------ Source records ------

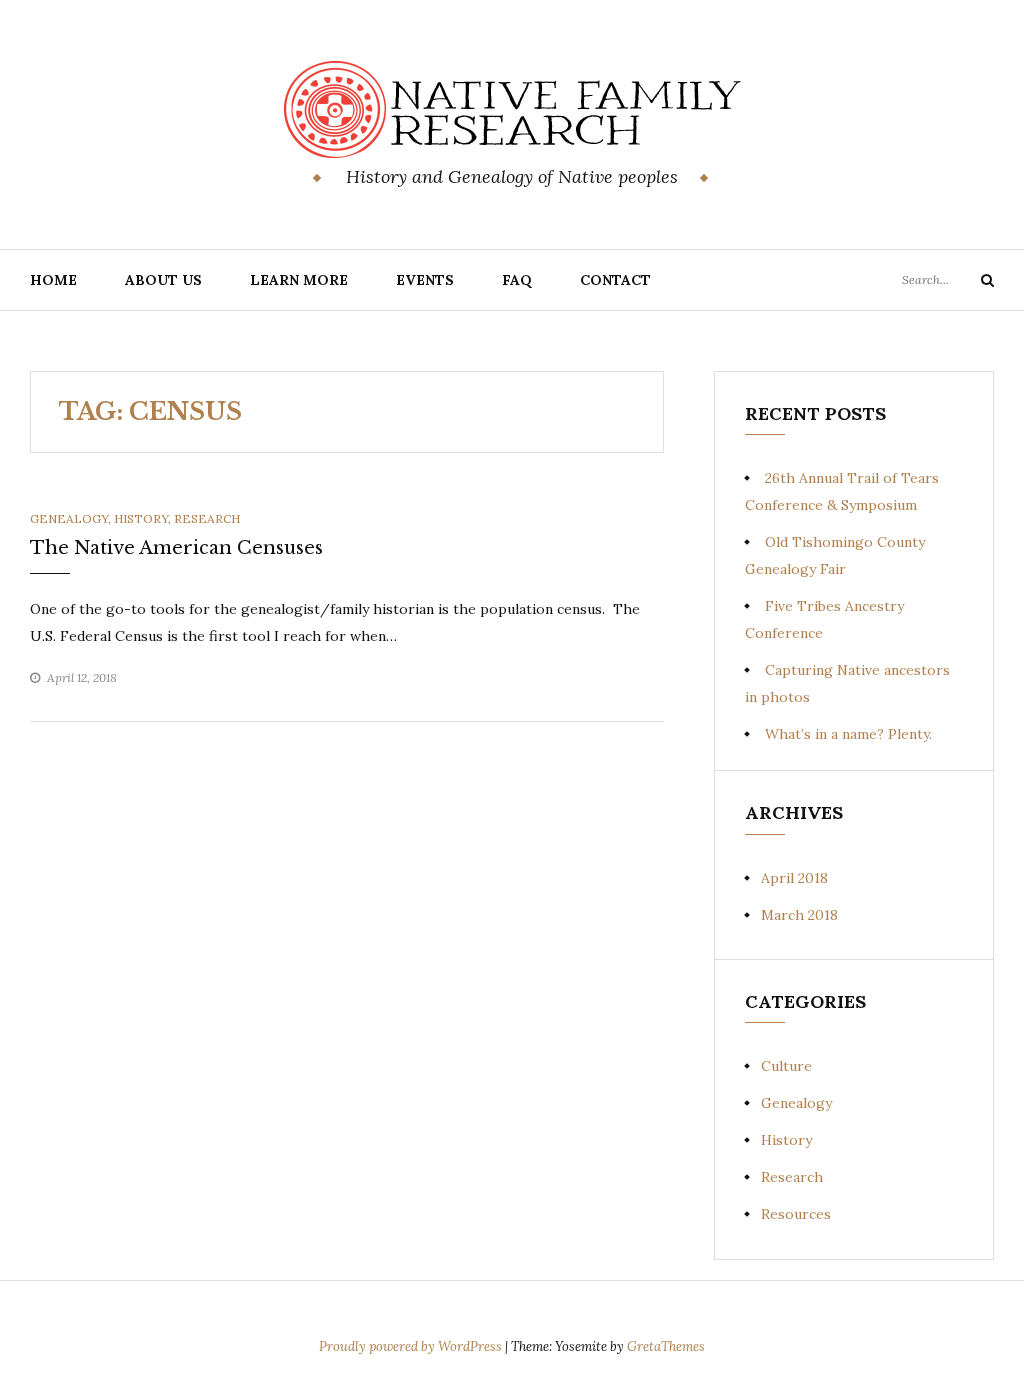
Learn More (299, 280)
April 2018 (794, 878)
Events (425, 280)
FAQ (517, 280)
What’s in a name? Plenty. (848, 734)
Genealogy (69, 518)
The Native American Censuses (176, 548)
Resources (796, 1214)
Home (53, 280)
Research (207, 518)
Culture (786, 1066)
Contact (615, 280)
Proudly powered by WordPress (412, 1346)
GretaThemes (666, 1346)
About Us (163, 280)
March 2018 (799, 915)
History (141, 518)
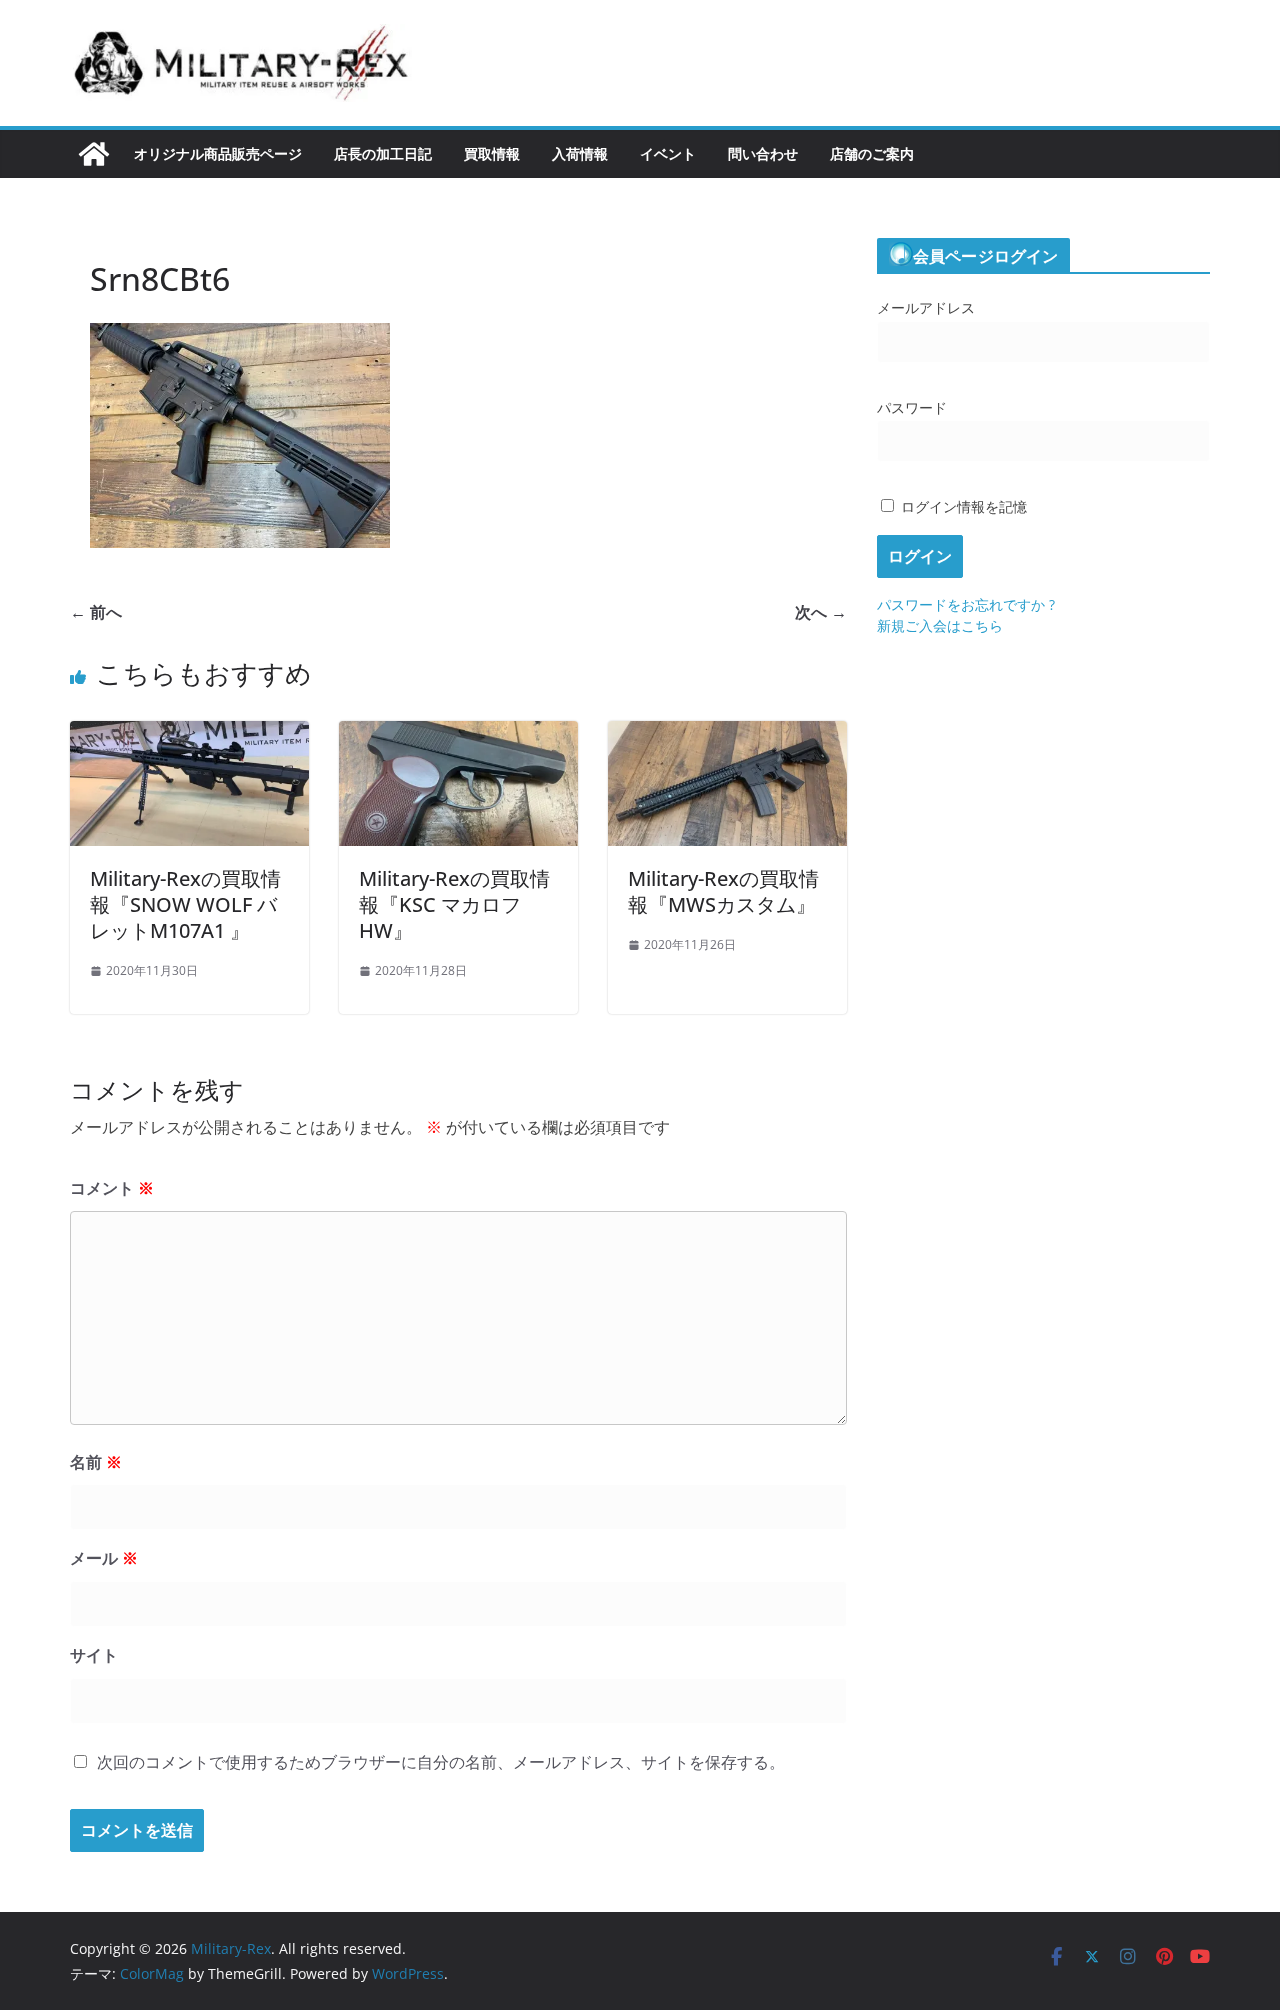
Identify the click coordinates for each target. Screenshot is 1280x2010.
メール (104, 1558)
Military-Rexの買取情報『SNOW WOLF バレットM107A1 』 (185, 904)
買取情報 (492, 153)
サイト (94, 1655)
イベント (668, 153)
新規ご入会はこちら (940, 625)
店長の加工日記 (383, 153)
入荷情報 (580, 153)
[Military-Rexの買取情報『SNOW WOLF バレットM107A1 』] (189, 735)
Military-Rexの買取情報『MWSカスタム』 (723, 891)
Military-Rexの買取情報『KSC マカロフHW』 (454, 904)
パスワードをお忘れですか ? (966, 604)
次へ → (821, 612)
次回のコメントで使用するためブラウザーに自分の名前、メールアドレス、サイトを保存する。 (441, 1762)
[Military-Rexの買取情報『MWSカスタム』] (727, 735)
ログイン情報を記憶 (962, 506)
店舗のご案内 (872, 153)
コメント (112, 1188)
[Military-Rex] (94, 154)
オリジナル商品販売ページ (218, 153)
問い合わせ (763, 153)
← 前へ (96, 612)
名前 (96, 1462)
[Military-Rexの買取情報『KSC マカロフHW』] (458, 735)
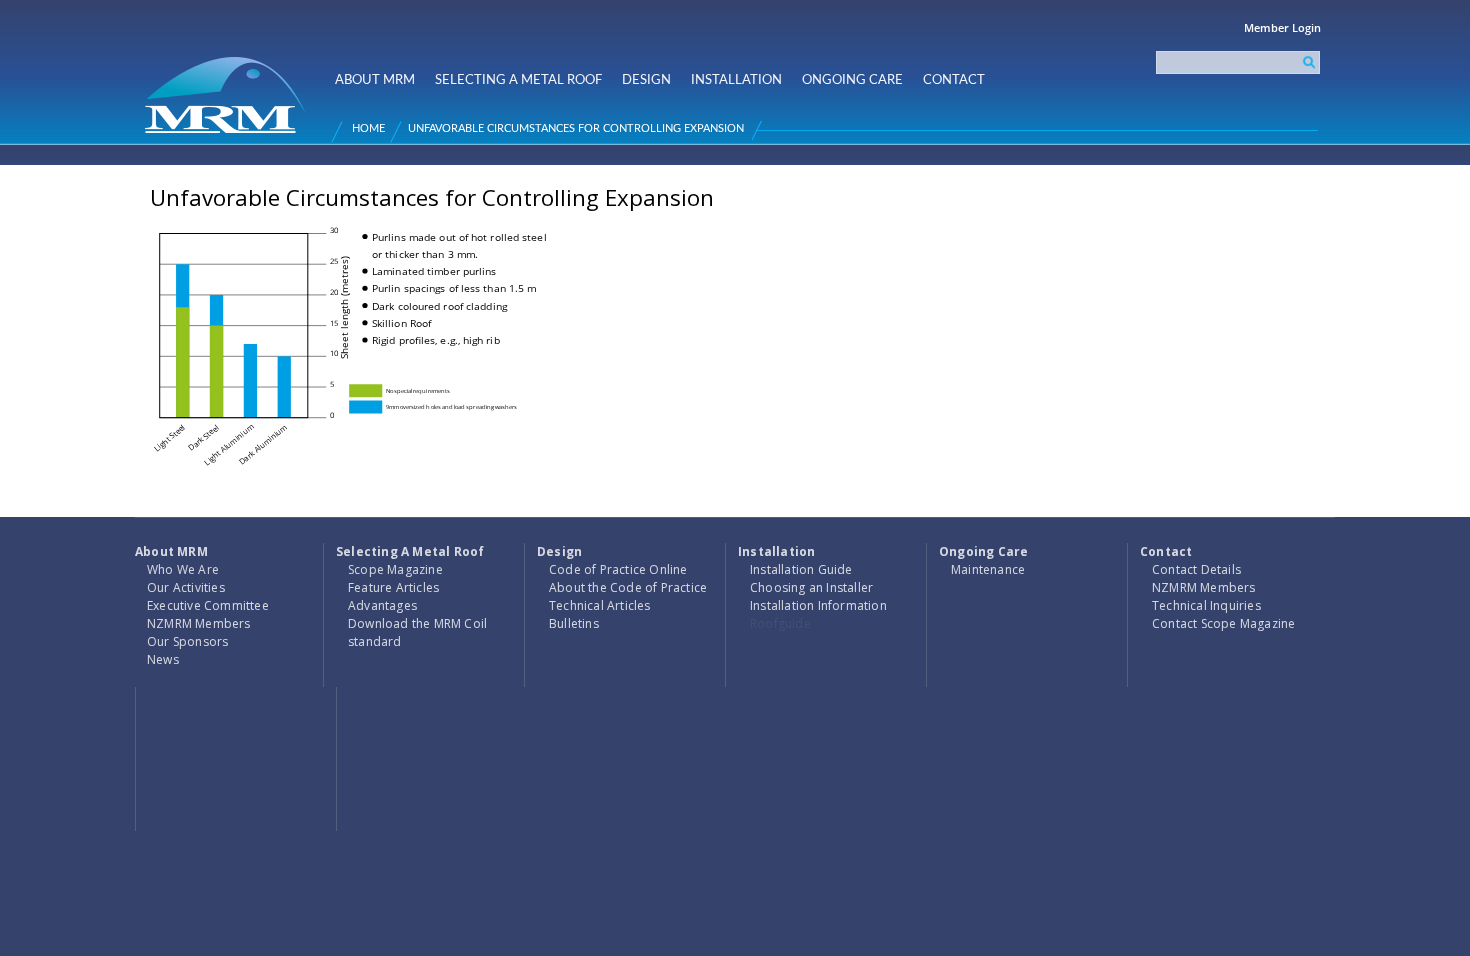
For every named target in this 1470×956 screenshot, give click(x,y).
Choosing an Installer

------

Directions for this task - Reproduce all of the material above word for word. Omit the pictures.

Task solution -
Learn More (299, 280)
April 2018 (794, 878)
Events (425, 280)
FAQ (517, 280)
What’s in a name? Plenty. (848, 734)
Genealogy (69, 518)
The Native American Censuses (176, 548)
Resources (796, 1214)
Home (53, 280)
Research (207, 518)
Culture (786, 1066)
Contact (615, 280)
Proudly powered by WordPress (412, 1346)
GretaThemes (666, 1346)
About Us (163, 280)
March 2018 (799, 915)
History (141, 518)
Identify the click coordinates for each target. Screenshot is 1280x2010.
メール (104, 1558)
Military-Rexの買取情報『SNOW WOLF バレットM107A1 』 (185, 904)
買取情報 (492, 153)
サイト (94, 1655)
イベント (668, 153)
新規ご入会はこちら (940, 625)
店長の加工日記 (383, 153)
入荷情報 (580, 153)
[Military-Rexの買取情報『SNOW WOLF バレットM107A1 』] (189, 735)
Military-Rexの買取情報『MWSカスタム』 (723, 891)
Military-Rexの買取情報『KSC マカロフHW』 (454, 904)
パスワードをお忘れですか ? (966, 604)
次へ → (821, 612)
次回のコメントで使用するためブラウザーに自分の名前、メールアドレス、サイトを保存する。 (441, 1762)
[Military-Rexの買取情報『MWSカスタム』] (727, 735)
ログイン情報を記憶 (962, 506)
店舗のご案内 (872, 153)
コメント (112, 1188)
[Military-Rex] (94, 154)
オリジナル商品販売ページ (218, 153)
問い合わせ (763, 153)
← 前へ (96, 612)
名前 (96, 1462)
[Military-Rexの買取情報『KSC マカロフHW』] (458, 735)
For every named target in this 1470×956 screenshot, give click(x,y).
Choosing an Installer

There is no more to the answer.